◆ Required action ◆
Go through the data below and work out how many lines contain "Instruction"; the answer is the number alone.

◆ Dataset records ◆
- Opening Delimiter -

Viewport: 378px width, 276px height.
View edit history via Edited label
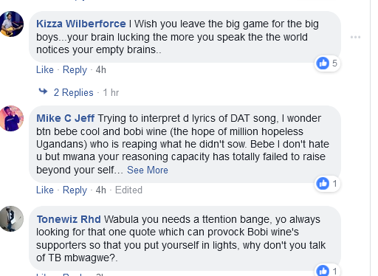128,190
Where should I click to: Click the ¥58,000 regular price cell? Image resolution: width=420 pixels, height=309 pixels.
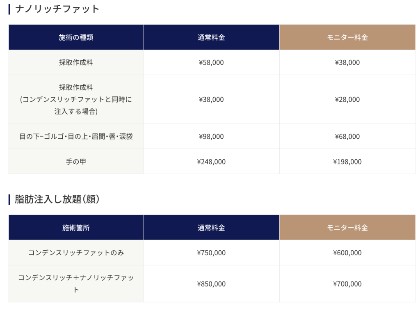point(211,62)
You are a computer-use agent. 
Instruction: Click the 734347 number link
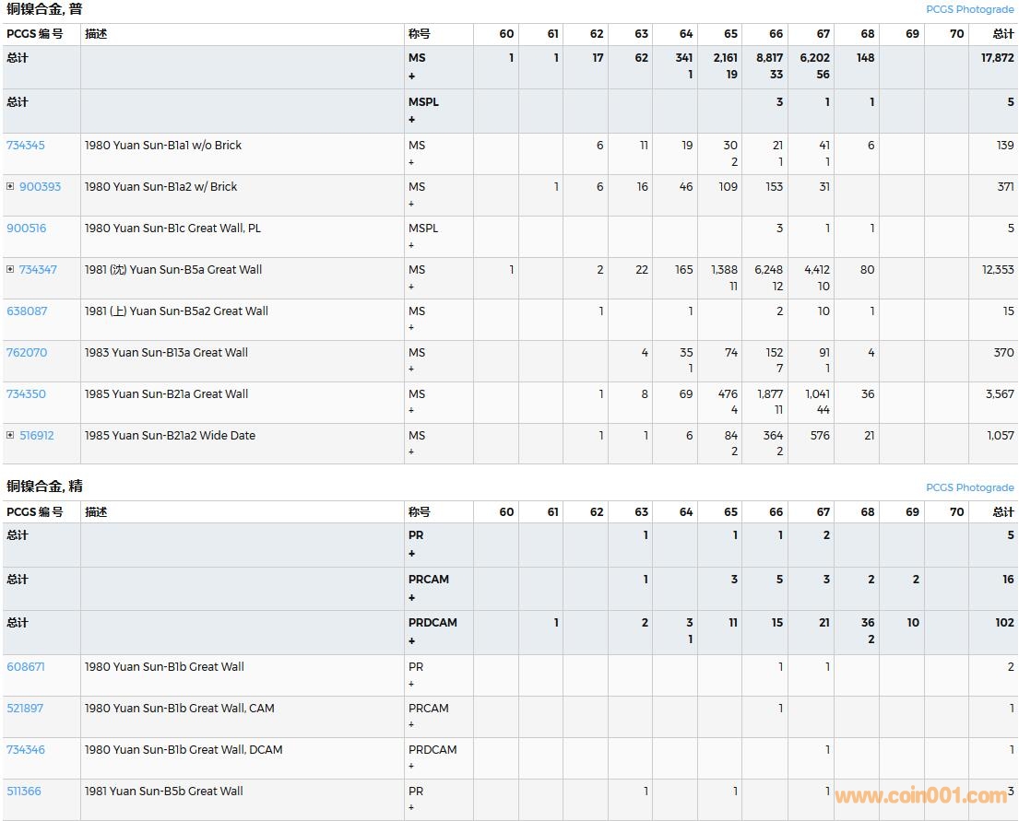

- Closing Delimiter -
- Opening Delimiter -

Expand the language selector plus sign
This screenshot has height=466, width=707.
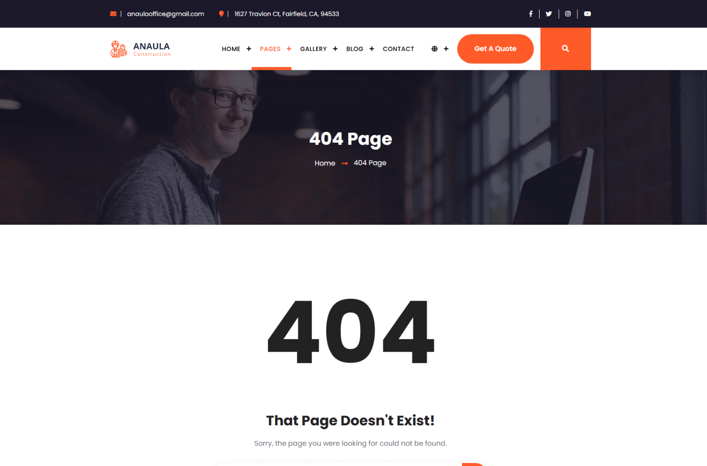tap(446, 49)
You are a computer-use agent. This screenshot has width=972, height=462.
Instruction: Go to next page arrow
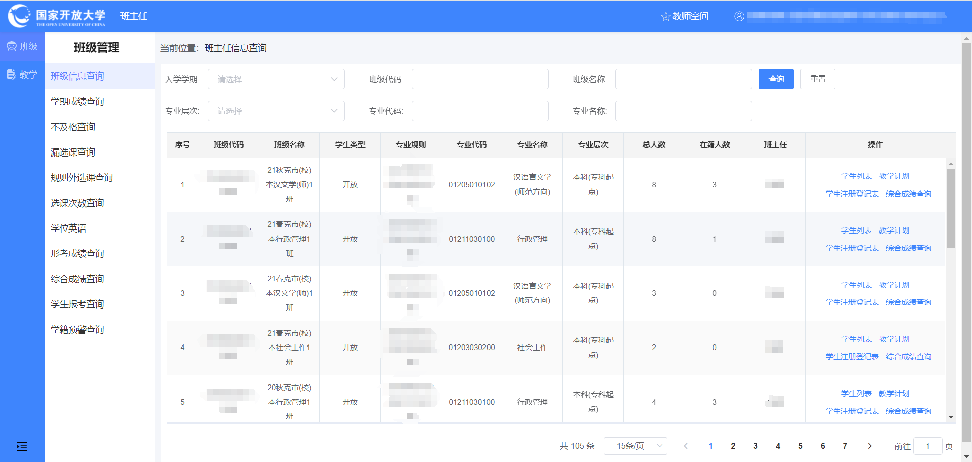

- Closing Delimiter -

◆ Worked solution ◆
2